▶ [WHAT TO PRODUCE] Put the material below into a Markdown table with two columns, Row and Line. Give each non-blank line its own numbered row, and leave out blank lines.

▶ [LISTED ENTRIES]
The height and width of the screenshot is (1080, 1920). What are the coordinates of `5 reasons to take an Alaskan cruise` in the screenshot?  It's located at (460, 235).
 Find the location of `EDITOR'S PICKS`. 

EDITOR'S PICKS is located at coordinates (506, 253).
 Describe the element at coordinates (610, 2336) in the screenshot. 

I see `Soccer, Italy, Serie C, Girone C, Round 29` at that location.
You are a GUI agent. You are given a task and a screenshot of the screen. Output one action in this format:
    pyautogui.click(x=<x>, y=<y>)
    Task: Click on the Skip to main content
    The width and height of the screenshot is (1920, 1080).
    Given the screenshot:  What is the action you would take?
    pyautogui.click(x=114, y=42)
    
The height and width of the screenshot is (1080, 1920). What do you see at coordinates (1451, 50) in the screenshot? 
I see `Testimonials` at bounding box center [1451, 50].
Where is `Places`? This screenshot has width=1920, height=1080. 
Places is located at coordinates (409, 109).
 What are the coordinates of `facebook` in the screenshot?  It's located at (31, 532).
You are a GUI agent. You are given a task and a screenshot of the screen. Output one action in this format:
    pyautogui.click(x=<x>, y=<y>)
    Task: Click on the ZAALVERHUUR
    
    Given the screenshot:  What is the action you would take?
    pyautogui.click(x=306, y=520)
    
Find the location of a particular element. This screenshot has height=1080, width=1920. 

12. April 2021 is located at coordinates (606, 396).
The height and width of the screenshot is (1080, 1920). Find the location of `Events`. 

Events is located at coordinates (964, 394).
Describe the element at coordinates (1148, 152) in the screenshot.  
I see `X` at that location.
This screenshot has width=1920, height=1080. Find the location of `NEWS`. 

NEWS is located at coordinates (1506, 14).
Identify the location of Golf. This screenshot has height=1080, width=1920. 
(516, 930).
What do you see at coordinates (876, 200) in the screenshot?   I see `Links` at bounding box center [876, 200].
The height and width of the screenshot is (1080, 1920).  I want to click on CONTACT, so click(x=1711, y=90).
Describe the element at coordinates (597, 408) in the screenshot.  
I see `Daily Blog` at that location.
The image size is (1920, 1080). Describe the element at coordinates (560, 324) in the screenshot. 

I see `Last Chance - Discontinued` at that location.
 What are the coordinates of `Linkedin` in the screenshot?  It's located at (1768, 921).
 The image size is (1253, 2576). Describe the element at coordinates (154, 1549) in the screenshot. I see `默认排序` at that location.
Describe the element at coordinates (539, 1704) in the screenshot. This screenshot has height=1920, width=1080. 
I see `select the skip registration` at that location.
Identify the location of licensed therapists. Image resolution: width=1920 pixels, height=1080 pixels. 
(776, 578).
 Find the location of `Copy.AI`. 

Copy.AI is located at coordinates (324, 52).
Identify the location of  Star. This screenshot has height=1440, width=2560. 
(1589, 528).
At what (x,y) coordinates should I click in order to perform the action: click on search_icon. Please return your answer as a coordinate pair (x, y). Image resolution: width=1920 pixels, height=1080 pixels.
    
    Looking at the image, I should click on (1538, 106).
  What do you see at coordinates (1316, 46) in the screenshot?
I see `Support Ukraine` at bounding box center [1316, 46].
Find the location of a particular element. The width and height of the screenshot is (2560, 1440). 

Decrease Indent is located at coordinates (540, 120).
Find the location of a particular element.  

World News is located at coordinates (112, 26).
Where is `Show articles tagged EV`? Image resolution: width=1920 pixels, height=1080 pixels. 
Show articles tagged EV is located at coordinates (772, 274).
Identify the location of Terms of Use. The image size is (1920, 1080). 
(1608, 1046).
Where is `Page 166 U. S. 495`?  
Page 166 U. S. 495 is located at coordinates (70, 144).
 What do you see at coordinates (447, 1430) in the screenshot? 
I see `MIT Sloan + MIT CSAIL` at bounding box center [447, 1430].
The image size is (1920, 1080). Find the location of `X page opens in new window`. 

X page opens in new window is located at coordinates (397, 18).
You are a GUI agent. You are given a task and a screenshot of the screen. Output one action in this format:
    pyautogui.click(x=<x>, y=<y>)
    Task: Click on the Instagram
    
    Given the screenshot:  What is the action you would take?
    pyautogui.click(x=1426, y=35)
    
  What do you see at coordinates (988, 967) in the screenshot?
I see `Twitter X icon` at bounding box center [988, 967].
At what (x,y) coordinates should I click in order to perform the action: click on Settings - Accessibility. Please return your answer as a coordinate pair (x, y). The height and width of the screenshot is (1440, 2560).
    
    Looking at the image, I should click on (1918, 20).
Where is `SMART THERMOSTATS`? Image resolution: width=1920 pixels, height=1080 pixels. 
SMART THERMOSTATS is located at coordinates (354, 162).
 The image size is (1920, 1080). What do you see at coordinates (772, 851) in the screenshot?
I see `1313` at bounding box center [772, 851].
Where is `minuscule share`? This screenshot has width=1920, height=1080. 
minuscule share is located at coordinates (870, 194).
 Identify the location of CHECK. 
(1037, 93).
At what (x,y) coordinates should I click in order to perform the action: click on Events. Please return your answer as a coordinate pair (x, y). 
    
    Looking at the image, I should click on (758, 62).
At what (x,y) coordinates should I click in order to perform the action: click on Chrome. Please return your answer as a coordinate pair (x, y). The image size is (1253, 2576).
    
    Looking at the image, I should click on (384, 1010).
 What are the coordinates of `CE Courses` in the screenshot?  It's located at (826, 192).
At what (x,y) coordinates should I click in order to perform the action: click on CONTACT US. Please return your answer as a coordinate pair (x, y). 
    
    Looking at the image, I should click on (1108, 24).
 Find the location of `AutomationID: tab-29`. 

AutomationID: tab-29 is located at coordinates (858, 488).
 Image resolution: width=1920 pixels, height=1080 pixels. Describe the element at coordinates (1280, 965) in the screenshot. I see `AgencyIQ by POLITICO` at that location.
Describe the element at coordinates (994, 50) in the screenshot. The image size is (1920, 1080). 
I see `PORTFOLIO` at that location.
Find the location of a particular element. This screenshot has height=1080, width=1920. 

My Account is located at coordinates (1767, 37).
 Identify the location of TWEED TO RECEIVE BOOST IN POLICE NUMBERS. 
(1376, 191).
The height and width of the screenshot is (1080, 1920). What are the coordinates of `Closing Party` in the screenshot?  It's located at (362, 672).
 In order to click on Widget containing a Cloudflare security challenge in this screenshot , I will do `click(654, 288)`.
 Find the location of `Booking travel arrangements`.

▶ [EXERCISE RESPONSE]
| Row | Line |
|---|---|
| 1 | The height and width of the screenshot is (1080, 1920). What are the coordinates of `5 reasons to take an Alaskan cruise` in the screenshot?  It's located at (460, 235). |
| 2 |  Find the location of `EDITOR'S PICKS`.  |
| 3 | EDITOR'S PICKS is located at coordinates (506, 253). |
| 4 |  Describe the element at coordinates (610, 2336) in the screenshot.  |
| 5 | I see `Soccer, Italy, Serie C, Girone C, Round 29` at that location. |
| 6 | You are a GUI agent. You are given a task and a screenshot of the screen. Output one action in this format: |
| 7 |     pyautogui.click(x=<x>, y=<y>) |
| 8 |     Task: Click on the Skip to main content |
| 9 |     The width and height of the screenshot is (1920, 1080). |
| 10 |     Given the screenshot:  What is the action you would take? |
| 11 |     pyautogui.click(x=114, y=42) |
| 12 | The height and width of the screenshot is (1080, 1920). What do you see at coordinates (1451, 50) in the screenshot?  |
| 13 | I see `Testimonials` at bounding box center [1451, 50]. |
| 14 | Where is `Places`? This screenshot has width=1920, height=1080.  |
| 15 | Places is located at coordinates (409, 109). |
| 16 |  What are the coordinates of `facebook` in the screenshot?  It's located at (31, 532). |
| 17 | You are a GUI agent. You are given a task and a screenshot of the screen. Output one action in this format: |
| 18 |     pyautogui.click(x=<x>, y=<y>) |
| 19 |     Task: Click on the ZAALVERHUUR |
| 20 |     Given the screenshot:  What is the action you would take? |
| 21 |     pyautogui.click(x=306, y=520) |
| 22 | Find the location of a particular element. This screenshot has height=1080, width=1920.  |
| 23 | 12. April 2021 is located at coordinates (606, 396). |
| 24 | The height and width of the screenshot is (1080, 1920). Find the location of `Events`.  |
| 25 | Events is located at coordinates (964, 394). |
| 26 | Describe the element at coordinates (1148, 152) in the screenshot.   |
| 27 | I see `X` at that location. |
| 28 | This screenshot has width=1920, height=1080. Find the location of `NEWS`.  |
| 29 | NEWS is located at coordinates (1506, 14). |
| 30 | Identify the location of Golf. This screenshot has height=1080, width=1920.  |
| 31 | (516, 930). |
| 32 | What do you see at coordinates (876, 200) in the screenshot?   I see `Links` at bounding box center [876, 200]. |
| 33 | The height and width of the screenshot is (1080, 1920).  I want to click on CONTACT, so click(x=1711, y=90). |
| 34 | Describe the element at coordinates (597, 408) in the screenshot.   |
| 35 | I see `Daily Blog` at that location. |
| 36 | The image size is (1920, 1080). Describe the element at coordinates (560, 324) in the screenshot.  |
| 37 | I see `Last Chance - Discontinued` at that location. |
| 38 |  What are the coordinates of `Linkedin` in the screenshot?  It's located at (1768, 921). |
| 39 |  The image size is (1253, 2576). Describe the element at coordinates (154, 1549) in the screenshot. I see `默认排序` at that location. |
| 40 | Describe the element at coordinates (539, 1704) in the screenshot. This screenshot has height=1920, width=1080.  |
| 41 | I see `select the skip registration` at that location. |
| 42 | Identify the location of licensed therapists. Image resolution: width=1920 pixels, height=1080 pixels.  |
| 43 | (776, 578). |
| 44 |  Find the location of `Copy.AI`.  |
| 45 | Copy.AI is located at coordinates (324, 52). |
| 46 | Identify the location of  Star. This screenshot has height=1440, width=2560.  |
| 47 | (1589, 528). |
| 48 | At what (x,y) coordinates should I click in order to perform the action: click on search_icon. Please return your answer as a coordinate pair (x, y). Image resolution: width=1920 pixels, height=1080 pixels. |
| 49 |     Looking at the image, I should click on (1538, 106). |
| 50 |   What do you see at coordinates (1316, 46) in the screenshot? |
| 51 | I see `Support Ukraine` at bounding box center [1316, 46]. |
| 52 | Find the location of a particular element. The width and height of the screenshot is (2560, 1440).  |
| 53 | Decrease Indent is located at coordinates (540, 120). |
| 54 | Find the location of a particular element.   |
| 55 | World News is located at coordinates (112, 26). |
| 56 | Where is `Show articles tagged EV`? Image resolution: width=1920 pixels, height=1080 pixels.  |
| 57 | Show articles tagged EV is located at coordinates (772, 274). |
| 58 | Identify the location of Terms of Use. The image size is (1920, 1080).  |
| 59 | (1608, 1046). |
| 60 | Where is `Page 166 U. S. 495`?   |
| 61 | Page 166 U. S. 495 is located at coordinates (70, 144). |
| 62 |  What do you see at coordinates (447, 1430) in the screenshot?  |
| 63 | I see `MIT Sloan + MIT CSAIL` at bounding box center [447, 1430]. |
| 64 | The image size is (1920, 1080). Find the location of `X page opens in new window`.  |
| 65 | X page opens in new window is located at coordinates (397, 18). |
| 66 | You are a GUI agent. You are given a task and a screenshot of the screen. Output one action in this format: |
| 67 |     pyautogui.click(x=<x>, y=<y>) |
| 68 |     Task: Click on the Instagram |
| 69 |     Given the screenshot:  What is the action you would take? |
| 70 |     pyautogui.click(x=1426, y=35) |
| 71 |   What do you see at coordinates (988, 967) in the screenshot? |
| 72 | I see `Twitter X icon` at bounding box center [988, 967]. |
| 73 | At what (x,y) coordinates should I click in order to perform the action: click on Settings - Accessibility. Please return your answer as a coordinate pair (x, y). The height and width of the screenshot is (1440, 2560). |
| 74 |     Looking at the image, I should click on (1918, 20). |
| 75 | Where is `SMART THERMOSTATS`? Image resolution: width=1920 pixels, height=1080 pixels.  |
| 76 | SMART THERMOSTATS is located at coordinates (354, 162). |
| 77 |  The image size is (1920, 1080). What do you see at coordinates (772, 851) in the screenshot? |
| 78 | I see `1313` at bounding box center [772, 851]. |
| 79 | Where is `minuscule share`? This screenshot has width=1920, height=1080.  |
| 80 | minuscule share is located at coordinates (870, 194). |
| 81 |  Identify the location of CHECK.  |
| 82 | (1037, 93). |
| 83 | At what (x,y) coordinates should I click in order to perform the action: click on Events. Please return your answer as a coordinate pair (x, y).  |
| 84 |     Looking at the image, I should click on (758, 62). |
| 85 | At what (x,y) coordinates should I click in order to perform the action: click on Chrome. Please return your answer as a coordinate pair (x, y). The image size is (1253, 2576). |
| 86 |     Looking at the image, I should click on (384, 1010). |
| 87 |  What are the coordinates of `CE Courses` in the screenshot?  It's located at (826, 192). |
| 88 | At what (x,y) coordinates should I click in order to perform the action: click on CONTACT US. Please return your answer as a coordinate pair (x, y).  |
| 89 |     Looking at the image, I should click on (1108, 24). |
| 90 |  Find the location of `AutomationID: tab-29`.  |
| 91 | AutomationID: tab-29 is located at coordinates (858, 488). |
| 92 |  Image resolution: width=1920 pixels, height=1080 pixels. Describe the element at coordinates (1280, 965) in the screenshot. I see `AgencyIQ by POLITICO` at that location. |
| 93 | Describe the element at coordinates (994, 50) in the screenshot. The image size is (1920, 1080).  |
| 94 | I see `PORTFOLIO` at that location. |
| 95 | Find the location of a particular element. This screenshot has height=1080, width=1920.  |
| 96 | My Account is located at coordinates (1767, 37). |
| 97 |  Identify the location of TWEED TO RECEIVE BOOST IN POLICE NUMBERS.  |
| 98 | (1376, 191). |
| 99 | The height and width of the screenshot is (1080, 1920). What are the coordinates of `Closing Party` in the screenshot?  It's located at (362, 672). |
| 100 |  In order to click on Widget containing a Cloudflare security challenge in this screenshot , I will do `click(654, 288)`. |
| 101 |  Find the location of `Booking travel arrangements`. |